TRY IT: Output exactly the span of lines beginning with the one that holds "Open the Status" and ending with the last line of the data below.

RECORDS:
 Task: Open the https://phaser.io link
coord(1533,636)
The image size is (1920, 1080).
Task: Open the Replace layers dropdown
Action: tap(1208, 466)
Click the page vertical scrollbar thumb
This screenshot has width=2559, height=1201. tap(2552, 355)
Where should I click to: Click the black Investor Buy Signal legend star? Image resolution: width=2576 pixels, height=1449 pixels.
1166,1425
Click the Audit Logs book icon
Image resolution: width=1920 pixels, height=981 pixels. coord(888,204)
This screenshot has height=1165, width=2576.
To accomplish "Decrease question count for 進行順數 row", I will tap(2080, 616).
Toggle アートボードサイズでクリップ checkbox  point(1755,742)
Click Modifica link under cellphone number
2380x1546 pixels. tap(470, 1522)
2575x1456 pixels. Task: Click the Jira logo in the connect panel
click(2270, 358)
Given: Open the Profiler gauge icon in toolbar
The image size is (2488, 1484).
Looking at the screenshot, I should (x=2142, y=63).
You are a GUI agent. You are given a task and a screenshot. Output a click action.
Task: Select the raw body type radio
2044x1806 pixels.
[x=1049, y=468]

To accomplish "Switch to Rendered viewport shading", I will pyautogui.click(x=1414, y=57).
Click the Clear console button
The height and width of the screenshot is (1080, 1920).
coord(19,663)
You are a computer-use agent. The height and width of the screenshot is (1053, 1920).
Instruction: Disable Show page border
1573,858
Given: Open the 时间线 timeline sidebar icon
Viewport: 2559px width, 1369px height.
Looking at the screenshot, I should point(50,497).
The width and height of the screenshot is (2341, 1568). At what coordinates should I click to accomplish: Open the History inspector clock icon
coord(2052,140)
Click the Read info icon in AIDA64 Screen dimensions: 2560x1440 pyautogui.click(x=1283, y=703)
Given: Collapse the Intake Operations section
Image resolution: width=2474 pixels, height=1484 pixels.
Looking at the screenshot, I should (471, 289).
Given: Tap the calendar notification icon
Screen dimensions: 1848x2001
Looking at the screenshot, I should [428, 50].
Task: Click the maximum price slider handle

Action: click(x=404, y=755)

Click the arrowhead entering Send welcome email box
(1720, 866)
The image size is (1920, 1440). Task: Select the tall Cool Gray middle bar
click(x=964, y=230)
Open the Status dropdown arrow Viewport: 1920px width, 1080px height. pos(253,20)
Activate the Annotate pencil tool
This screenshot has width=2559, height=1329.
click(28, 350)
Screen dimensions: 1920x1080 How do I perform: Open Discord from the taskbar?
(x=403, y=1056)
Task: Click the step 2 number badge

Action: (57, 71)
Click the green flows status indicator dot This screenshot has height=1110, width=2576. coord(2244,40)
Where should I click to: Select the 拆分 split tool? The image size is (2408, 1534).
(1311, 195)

RESPONSE BOX:
Open the Status dropdown arrow Viewport: 1920px width, 1080px height. pos(253,20)
Activate the Annotate pencil tool
This screenshot has width=2559, height=1329.
click(28, 350)
Screen dimensions: 1920x1080 How do I perform: Open Discord from the taskbar?
(x=403, y=1056)
Task: Click the step 2 number badge

Action: (57, 71)
Click the green flows status indicator dot This screenshot has height=1110, width=2576. coord(2244,40)
Where should I click to: Select the 拆分 split tool? The image size is (2408, 1534).
(1311, 195)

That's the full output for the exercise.